Date: Thursday, November 29, 2018   |   Author: Steve Banner

 

 Connect Cab

Interior and equipment

Assessing a van’s merits increasingly involves focusing on all the connected in-cab facilities it comes with that should hopefully make the driver’s life easier and safer.

Our demonstrator boasted an optional package that includes satellite navigation and Ford’s Sync 3 communications and entertainment system that’s easy to comprehend and use. It can be integrated with AppLink, Apple CarPlay and Android Auto and allows voice commands to be used to control certain functions.

The package also includes rear parking sensors, a rear-view camera that shows what is behind you when you engage reverse, a six-inch colour touchscreen that sticks up from the top of the fascia and looks like a tablet computer, plus Emergency Assist. The last-named feature means that help will be summoned promptly if there is an accident.

Van drivers who secretly fear their inability to parallel park in tight slots – you know who you are, no need to be ashamed – may be comforted by the presence of a clever optional system that will help accomplish it for you. All you need to do is keep control of the accelerator, gears and brakes and Active Park Assist will guide you into position. It’s all a bit spooky, and doubtless a harbinger of things to come.

Sensors are installed front and back and beep if you are getting too close to a hazard. The proximity of the risk is shown on a birds-eye view of the van’s outline, which appears on the aforementioned touchscreen.

To all that can be added yet another option that was provided: FordPass Connect. It is a modem that allows the creation of an in-van Wi-Fi hotspot as part of a package that includes three months or 3GB of complimentary data.

Thereafter you can buy data bundles from Vodafone. It also ensures that your Ford satnav gets real-time traffic updates every 30 seconds. Pair it with your smartphone using the FordPass app and you can lock and unlock your van remotely even if it is parked on the other side of town. It allows you to carry out all sorts of remote checks on your Connect, including how much fuel is in the tank, what the tyre pressures are, and how many miles it has done. It will also let you know if a bulb has failed or if the oil needs topping up.

All of the foregoing features illustrate the direction van manufacturers are heading in: towards onboard systems that will dramatically expand connectivity and make vehicles increasingly semi-autonomous. In this context it is worth noting that Ford used this year’s IAA Show to launch two new connectivity packages – Ford Telematics and Ford Data Services – that will allow businesses to extract data from their vehicles and view it remotely.

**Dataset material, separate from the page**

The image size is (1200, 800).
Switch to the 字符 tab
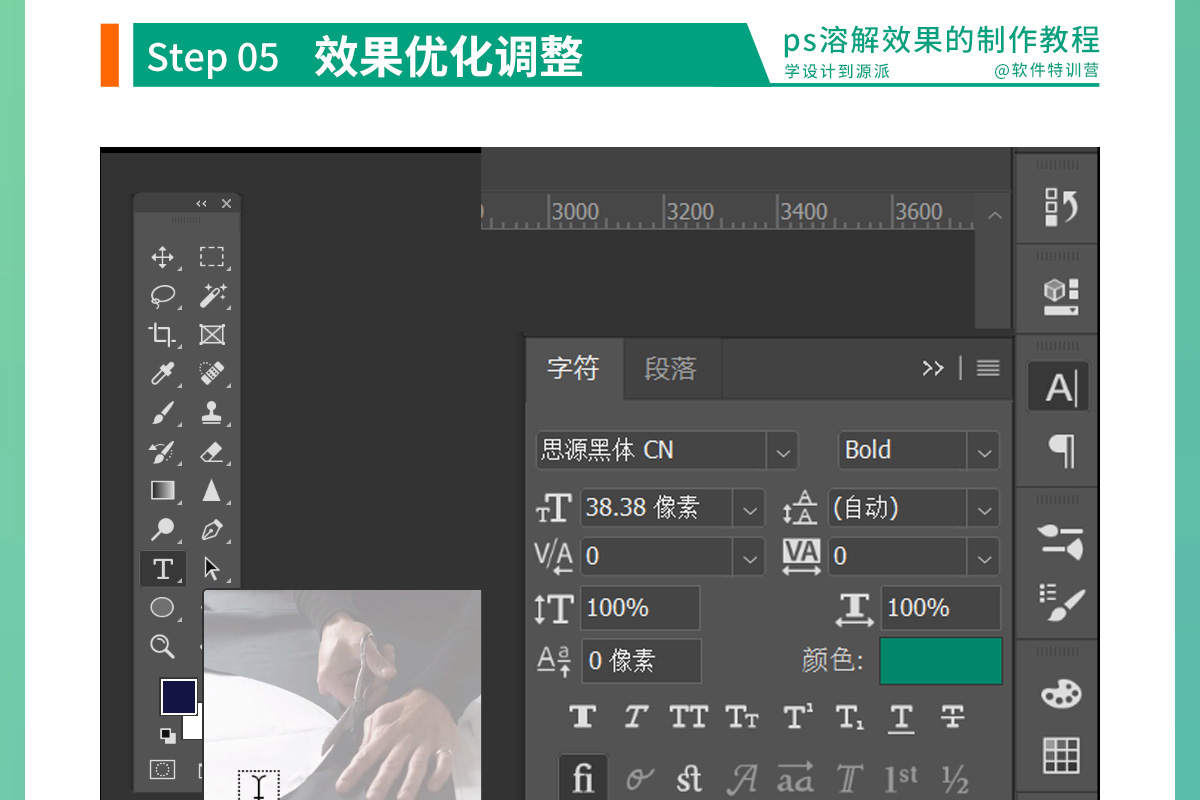click(573, 369)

Returning to the Connect, both the driver’s seat and the steering column are height-adjustable and Trend comes with electric windows and heated and electrically adjustable exterior mirrors, not to mention a Quickclear heated windscreen.

In-cab stowage facilities include a shelf above the screen that extends to the full width of the cab, a deep, lidded, but not lockable glove box, bins in each of the doors, and a shelf on top of the dashboard, on the passenger side. There is another shelf above the heating and ventilation controls. Our test van was equipped with optional air-conditioning.

A console between the seats plays host to a deep tray, a couple of cup-holders, two USB sockets and a 12V power point.

Our van was fitted with Traction Control, which can be switched off. So can the auto stop/start system and the parking sensors.

Onboard safety systems include ABS, electronic stability control and electronic brakeforce distribution along with Hill Start Assist. A driver’s airbag is fitted as are front fog lamps, and disc brakes are installed all round.

Our test Connect sat on 16-inch steel wheels embellished by full-width silver-coloured plastic trims and shod with Continental ContiPremiumContact2 205/60 R16C tyres. A full-size spare wheel is provided.

Independent MacPherson strut suspension with a stabiliser bar helps support the front while a semi-independent twist-beam suspension set-up is deployed at the rear.

The turning circle is 12.5m wall to wall, shrinking to 12.2m kerb to kerb. Electric power steering, meanwhile, comes as standard.